[About this exercise]
Filter these entries down to lines holding "breadcrumb".

[Data for this task]
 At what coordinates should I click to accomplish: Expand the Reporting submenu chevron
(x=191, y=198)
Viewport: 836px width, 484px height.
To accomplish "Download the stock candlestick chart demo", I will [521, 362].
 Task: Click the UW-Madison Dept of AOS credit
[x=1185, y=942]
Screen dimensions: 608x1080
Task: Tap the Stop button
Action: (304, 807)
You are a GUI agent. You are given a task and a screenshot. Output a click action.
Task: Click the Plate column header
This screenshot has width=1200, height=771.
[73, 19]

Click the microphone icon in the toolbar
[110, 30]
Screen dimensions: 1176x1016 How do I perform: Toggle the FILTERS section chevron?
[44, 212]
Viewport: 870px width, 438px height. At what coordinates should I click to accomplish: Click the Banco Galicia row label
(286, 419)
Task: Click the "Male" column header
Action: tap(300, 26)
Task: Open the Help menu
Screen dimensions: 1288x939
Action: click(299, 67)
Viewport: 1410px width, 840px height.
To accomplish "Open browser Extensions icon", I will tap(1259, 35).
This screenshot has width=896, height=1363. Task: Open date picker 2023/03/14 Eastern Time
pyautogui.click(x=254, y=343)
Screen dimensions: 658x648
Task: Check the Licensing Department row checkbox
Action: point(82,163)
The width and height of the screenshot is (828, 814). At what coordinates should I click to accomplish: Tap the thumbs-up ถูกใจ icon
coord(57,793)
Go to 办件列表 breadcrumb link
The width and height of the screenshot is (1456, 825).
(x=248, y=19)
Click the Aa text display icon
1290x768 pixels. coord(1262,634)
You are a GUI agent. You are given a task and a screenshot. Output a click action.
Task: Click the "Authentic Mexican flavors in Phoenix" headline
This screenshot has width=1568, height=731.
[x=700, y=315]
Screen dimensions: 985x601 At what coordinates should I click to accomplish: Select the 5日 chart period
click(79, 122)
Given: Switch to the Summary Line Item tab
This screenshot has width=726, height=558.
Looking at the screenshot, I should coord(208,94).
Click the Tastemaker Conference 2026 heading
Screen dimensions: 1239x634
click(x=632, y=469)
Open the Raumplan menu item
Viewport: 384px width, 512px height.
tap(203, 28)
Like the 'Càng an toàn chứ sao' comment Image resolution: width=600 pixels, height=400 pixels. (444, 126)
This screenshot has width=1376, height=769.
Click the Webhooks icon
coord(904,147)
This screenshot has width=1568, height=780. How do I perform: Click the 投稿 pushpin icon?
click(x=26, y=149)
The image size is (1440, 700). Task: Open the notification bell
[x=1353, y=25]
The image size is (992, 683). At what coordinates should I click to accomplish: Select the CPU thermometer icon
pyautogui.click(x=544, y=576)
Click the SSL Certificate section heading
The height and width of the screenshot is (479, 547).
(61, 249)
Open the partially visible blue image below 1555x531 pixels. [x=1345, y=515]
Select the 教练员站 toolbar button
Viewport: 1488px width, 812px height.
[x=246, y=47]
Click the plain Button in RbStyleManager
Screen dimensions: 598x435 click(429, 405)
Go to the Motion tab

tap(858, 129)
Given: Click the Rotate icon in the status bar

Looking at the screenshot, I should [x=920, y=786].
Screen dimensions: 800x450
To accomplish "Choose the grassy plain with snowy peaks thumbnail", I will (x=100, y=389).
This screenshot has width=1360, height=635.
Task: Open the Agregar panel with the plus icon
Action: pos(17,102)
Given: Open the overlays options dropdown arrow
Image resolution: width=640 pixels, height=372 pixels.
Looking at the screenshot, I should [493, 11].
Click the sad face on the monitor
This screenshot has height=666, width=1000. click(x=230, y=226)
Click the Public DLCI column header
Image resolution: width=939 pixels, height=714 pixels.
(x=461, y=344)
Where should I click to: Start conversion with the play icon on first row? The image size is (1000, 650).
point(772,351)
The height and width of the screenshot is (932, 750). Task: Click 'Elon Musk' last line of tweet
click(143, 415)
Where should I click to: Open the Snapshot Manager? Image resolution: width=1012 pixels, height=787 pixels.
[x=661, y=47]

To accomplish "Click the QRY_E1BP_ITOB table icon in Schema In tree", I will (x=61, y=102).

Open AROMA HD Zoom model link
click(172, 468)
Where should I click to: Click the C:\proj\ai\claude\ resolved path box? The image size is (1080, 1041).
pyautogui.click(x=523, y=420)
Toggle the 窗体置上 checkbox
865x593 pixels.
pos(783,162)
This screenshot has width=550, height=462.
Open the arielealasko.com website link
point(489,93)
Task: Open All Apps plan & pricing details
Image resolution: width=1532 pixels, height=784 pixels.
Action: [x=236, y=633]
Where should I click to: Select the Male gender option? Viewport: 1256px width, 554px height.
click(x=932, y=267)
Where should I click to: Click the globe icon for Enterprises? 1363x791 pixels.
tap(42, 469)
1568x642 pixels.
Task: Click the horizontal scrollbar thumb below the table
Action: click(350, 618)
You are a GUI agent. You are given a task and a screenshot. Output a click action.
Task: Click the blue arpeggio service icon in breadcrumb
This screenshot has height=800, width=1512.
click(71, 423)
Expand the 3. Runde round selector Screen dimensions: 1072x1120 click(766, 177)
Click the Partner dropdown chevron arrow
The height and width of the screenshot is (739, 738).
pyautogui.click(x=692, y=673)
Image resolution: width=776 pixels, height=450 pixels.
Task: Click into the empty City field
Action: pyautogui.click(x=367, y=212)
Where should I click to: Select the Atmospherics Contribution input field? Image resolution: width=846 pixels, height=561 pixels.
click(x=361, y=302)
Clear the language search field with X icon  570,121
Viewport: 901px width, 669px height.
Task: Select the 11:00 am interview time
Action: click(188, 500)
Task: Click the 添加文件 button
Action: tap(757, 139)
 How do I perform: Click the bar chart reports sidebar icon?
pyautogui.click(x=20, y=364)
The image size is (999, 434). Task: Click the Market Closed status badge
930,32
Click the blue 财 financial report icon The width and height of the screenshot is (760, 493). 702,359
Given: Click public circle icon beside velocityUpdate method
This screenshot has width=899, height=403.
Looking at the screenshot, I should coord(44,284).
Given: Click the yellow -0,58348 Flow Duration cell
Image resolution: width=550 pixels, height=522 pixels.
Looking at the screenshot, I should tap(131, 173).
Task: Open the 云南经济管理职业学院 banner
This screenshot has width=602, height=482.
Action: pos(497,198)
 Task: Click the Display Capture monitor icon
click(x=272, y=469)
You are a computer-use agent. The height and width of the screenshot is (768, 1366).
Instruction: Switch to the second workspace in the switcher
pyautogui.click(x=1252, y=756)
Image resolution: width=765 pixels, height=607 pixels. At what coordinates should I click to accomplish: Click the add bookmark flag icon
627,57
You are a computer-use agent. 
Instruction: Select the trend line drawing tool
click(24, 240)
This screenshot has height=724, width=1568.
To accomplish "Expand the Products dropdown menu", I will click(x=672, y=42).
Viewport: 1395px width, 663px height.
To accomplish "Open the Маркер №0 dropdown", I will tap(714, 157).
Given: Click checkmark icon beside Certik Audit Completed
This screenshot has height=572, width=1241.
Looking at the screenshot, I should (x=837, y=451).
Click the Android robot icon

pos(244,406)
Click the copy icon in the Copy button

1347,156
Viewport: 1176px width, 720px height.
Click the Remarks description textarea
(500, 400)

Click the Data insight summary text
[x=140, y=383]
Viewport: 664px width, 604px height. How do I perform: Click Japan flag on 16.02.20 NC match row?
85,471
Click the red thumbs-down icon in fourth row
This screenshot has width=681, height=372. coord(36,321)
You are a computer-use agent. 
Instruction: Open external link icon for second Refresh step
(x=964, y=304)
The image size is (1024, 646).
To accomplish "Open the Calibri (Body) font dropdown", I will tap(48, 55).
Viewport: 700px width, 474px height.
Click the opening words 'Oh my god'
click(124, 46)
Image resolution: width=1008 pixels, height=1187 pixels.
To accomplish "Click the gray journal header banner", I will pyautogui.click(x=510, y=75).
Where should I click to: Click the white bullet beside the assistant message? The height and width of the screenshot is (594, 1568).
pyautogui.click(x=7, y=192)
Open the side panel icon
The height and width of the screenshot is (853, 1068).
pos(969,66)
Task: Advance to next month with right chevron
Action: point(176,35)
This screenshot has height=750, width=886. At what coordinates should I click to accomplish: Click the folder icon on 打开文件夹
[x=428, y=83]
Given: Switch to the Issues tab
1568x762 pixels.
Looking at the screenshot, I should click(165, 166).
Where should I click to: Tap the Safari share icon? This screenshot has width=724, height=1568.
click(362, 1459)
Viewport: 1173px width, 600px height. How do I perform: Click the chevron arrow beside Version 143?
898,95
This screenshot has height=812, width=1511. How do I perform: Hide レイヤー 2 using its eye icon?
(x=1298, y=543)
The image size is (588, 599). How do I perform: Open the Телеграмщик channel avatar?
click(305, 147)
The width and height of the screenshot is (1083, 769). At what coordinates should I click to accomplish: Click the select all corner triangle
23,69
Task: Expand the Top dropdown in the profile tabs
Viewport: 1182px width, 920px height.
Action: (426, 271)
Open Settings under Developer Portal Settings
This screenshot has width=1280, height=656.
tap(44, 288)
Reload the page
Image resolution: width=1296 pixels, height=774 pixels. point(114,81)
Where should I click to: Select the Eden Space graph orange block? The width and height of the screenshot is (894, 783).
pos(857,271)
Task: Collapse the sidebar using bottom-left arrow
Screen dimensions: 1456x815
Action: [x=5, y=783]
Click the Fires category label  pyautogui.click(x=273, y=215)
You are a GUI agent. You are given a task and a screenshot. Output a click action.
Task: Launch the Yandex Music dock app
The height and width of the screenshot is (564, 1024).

[Output]
Go to 办件列表 breadcrumb link
Task: Click the blue arpeggio service icon in breadcrumb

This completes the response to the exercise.